## Paginafragment
Wat is modelen bij begrijpend lezen?

Modelen houdt in dat je als leerkracht aan je leerlingen voordoet welke denkstappen je maakt om een moeilijke opdracht op te lossen. Bij begrijpend lezen doe je bijvoorbeeld voor hoe je de hoofdgedachte van de tekst vindt of hoe je de tekst moet samenvatten.

Wil je meer weten over deze vorm van instructie? Lees dan dit artikel!

Modelen, wat houdt dan in?

Modelen komt van het Engelse woord ‘model’, dat ‘voorbeeld’ betekent.

Het is dus een vorm van instructie waarbij je als leerkracht voordoet wat kinderen later zelf moeten doen.

## Schriftelijke opdracht a
Werk in de lijst de regels bij, beginnend bij de regel met "collected (196, 623)" en eindigend bij de regel met "pyautogui.click(x=738, y=440)": vervang "Image resolution" overal door "Screen resolution" en laat al het andere ongewijzigd. Geef alleen deze regels terug.

(Rijen uit een dataset)
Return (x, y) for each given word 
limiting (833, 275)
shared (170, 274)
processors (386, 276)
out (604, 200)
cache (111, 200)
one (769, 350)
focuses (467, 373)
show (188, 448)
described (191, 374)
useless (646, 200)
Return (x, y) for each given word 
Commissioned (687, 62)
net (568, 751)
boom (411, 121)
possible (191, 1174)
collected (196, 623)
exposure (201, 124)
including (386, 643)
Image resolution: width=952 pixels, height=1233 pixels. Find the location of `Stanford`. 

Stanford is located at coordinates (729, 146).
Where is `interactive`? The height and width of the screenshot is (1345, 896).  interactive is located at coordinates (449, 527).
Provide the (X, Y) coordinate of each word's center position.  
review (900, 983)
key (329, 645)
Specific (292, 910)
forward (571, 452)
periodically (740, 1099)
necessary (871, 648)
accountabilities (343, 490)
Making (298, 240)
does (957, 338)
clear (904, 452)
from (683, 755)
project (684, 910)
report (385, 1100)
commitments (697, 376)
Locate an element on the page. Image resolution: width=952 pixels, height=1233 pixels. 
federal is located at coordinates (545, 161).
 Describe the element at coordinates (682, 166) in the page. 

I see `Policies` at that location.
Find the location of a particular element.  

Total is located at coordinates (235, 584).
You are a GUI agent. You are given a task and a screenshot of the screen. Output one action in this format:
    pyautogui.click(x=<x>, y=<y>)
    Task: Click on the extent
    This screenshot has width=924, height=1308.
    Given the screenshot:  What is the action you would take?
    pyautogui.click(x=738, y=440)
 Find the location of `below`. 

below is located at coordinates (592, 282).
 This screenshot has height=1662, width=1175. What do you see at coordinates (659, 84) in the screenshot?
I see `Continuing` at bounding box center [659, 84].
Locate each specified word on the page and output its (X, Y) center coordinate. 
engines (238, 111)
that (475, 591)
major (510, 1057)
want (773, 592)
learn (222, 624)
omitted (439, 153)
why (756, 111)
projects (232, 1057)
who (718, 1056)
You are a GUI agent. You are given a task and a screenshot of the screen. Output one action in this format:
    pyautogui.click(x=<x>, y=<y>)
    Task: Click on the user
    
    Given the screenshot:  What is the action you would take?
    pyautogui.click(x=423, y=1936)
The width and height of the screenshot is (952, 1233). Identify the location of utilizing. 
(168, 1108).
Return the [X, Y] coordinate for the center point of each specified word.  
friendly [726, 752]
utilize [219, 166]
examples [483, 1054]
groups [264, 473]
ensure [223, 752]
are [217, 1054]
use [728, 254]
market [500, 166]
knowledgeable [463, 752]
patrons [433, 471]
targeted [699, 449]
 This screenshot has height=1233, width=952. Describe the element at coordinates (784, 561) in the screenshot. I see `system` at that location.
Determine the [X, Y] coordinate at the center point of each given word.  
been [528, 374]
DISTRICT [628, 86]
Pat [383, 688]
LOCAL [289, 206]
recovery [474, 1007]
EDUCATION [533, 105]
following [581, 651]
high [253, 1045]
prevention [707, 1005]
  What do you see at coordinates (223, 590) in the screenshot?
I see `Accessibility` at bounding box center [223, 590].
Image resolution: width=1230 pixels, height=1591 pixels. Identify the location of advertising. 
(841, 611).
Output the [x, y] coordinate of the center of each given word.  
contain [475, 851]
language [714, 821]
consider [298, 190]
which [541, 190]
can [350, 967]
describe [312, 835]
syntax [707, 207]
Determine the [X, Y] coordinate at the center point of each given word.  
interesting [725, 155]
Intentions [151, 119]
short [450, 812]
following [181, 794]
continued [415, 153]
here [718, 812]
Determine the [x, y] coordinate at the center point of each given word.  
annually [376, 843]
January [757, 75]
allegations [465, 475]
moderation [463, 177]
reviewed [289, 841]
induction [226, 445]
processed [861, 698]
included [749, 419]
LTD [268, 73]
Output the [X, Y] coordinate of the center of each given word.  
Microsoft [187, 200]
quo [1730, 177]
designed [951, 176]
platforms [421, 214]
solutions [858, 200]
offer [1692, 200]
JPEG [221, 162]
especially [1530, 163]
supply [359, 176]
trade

## Schriftelijke opdracht b
Beantwoord de volgende vragen over de tekst over modelen.
(i) Van welk Engels woord komt 'modelen'?
(ii) Wat doe je als leerkracht bij begrijpend lezen bijvoorbeeld voor?
(iii) Welke denkstappen doe je als leerkracht bij modelen voor?

## Volledige uitvoer a
collected (196, 623)
exposure (201, 124)
including (386, 643)
Screen resolution: width=952 pixels, height=1233 pixels. Find the location of `Stanford`. 

Stanford is located at coordinates (729, 146).
Where is `interactive`? The height and width of the screenshot is (1345, 896).  interactive is located at coordinates (449, 527).
Provide the (X, Y) coordinate of each word's center position.  
review (900, 983)
key (329, 645)
Specific (292, 910)
forward (571, 452)
periodically (740, 1099)
necessary (871, 648)
accountabilities (343, 490)
Making (298, 240)
does (957, 338)
clear (904, 452)
from (683, 755)
project (684, 910)
report (385, 1100)
commitments (697, 376)
Locate an element on the page. Screen resolution: width=952 pixels, height=1233 pixels. 
federal is located at coordinates (545, 161).
 Describe the element at coordinates (682, 166) in the page. 

I see `Policies` at that location.
Find the location of a particular element.  

Total is located at coordinates (235, 584).
You are a GUI agent. You are given a task and a screenshot of the screen. Output one action in this format:
    pyautogui.click(x=<x>, y=<y>)
    Task: Click on the extent
    This screenshot has width=924, height=1308.
    Given the screenshot:  What is the action you would take?
    pyautogui.click(x=738, y=440)

## Volledige uitvoer b
(i) Van het Engelse woord 'model', dat 'voorbeeld' betekent.
(ii) Hoe je de hoofdgedachte van de tekst vindt of hoe je de tekst moet samenvatten.
(iii) De denkstappen die je maakt om een moeilijke opdracht op te lossen.